- WORK TASK -
Nothing but the records, copied exactly and stripped of pictures, should be in the answer.

[Pixel coordinate grounding data]
=== Section Start ===

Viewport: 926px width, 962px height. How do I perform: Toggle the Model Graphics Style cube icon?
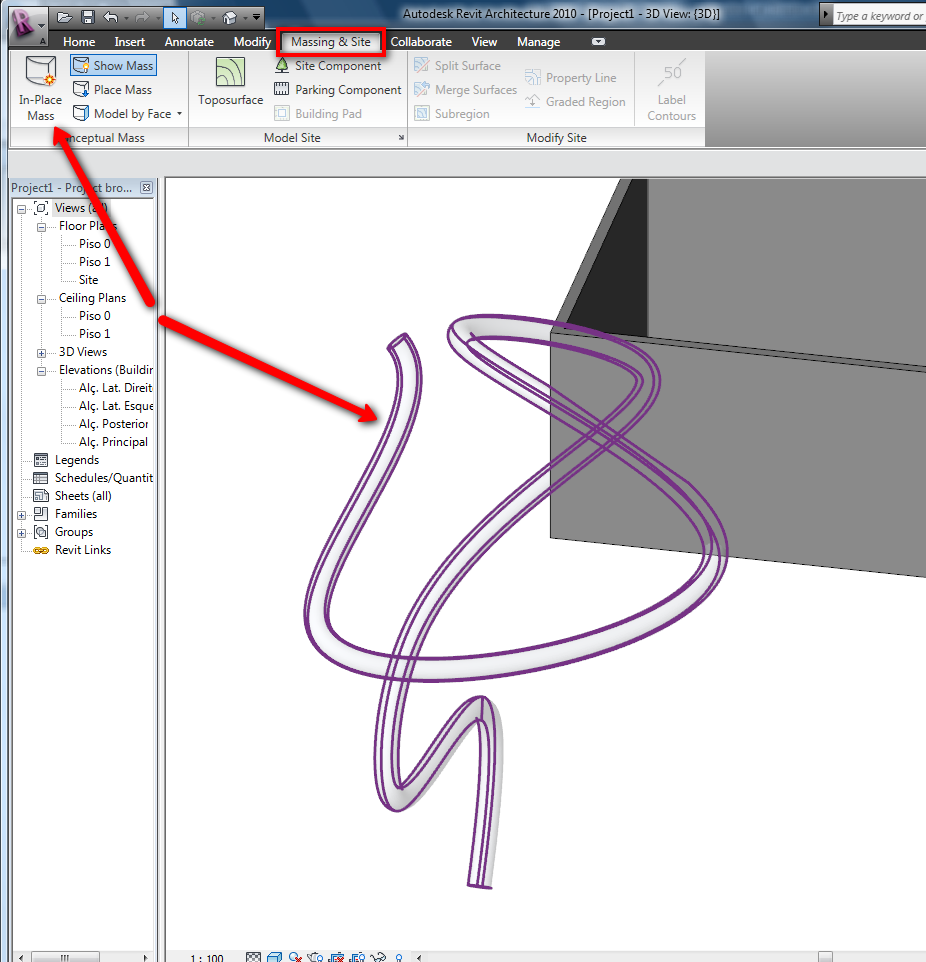point(275,956)
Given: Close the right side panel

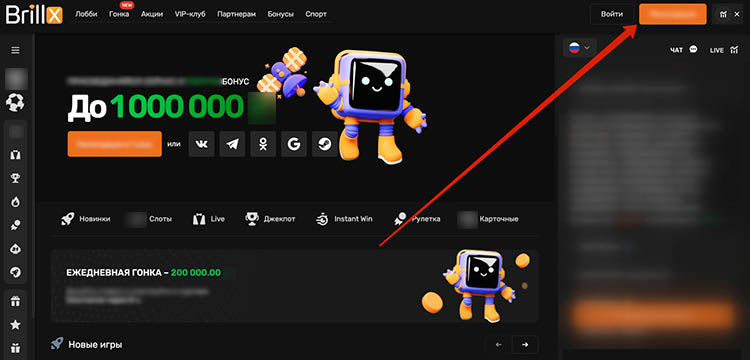Looking at the screenshot, I should [737, 14].
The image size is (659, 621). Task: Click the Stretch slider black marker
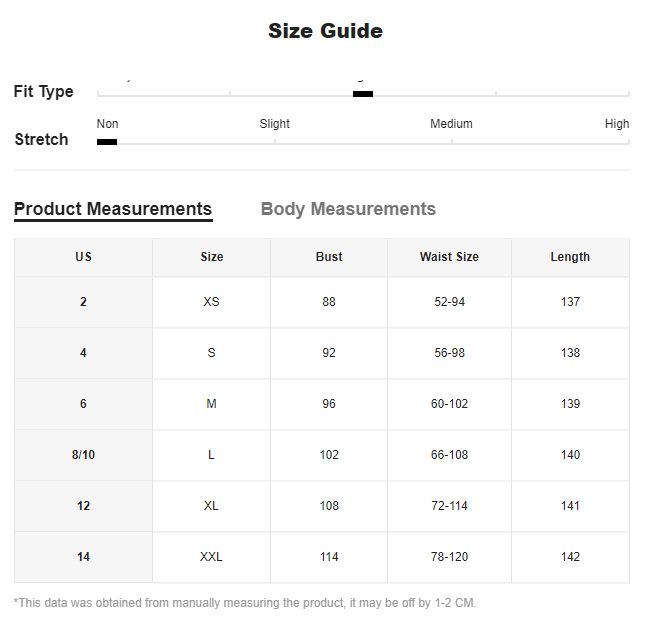click(107, 142)
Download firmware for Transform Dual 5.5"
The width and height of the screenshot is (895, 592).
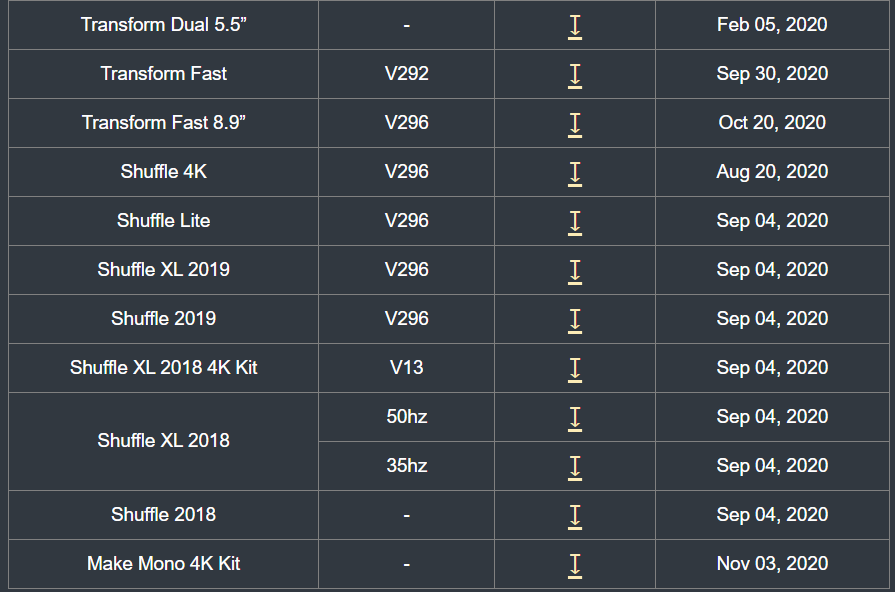point(575,27)
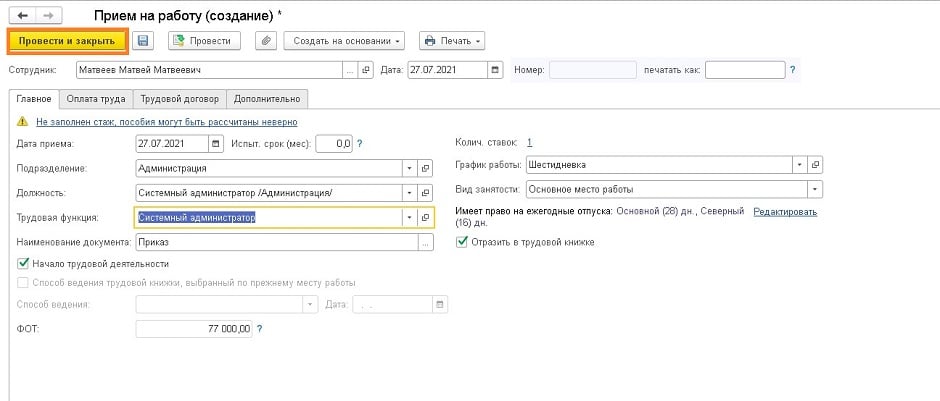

=== Section End ===

- TASK RESULT -
Viewport: 926px width, 962px height. How do I perform: Toggle the Model Graphics Style cube icon?
point(275,956)
Given: Close the right side panel

Looking at the screenshot, I should [737, 14].
The image size is (659, 621). Task: Click the Stretch slider black marker
click(107, 142)
Download firmware for Transform Dual 5.5"
The width and height of the screenshot is (895, 592).
point(575,27)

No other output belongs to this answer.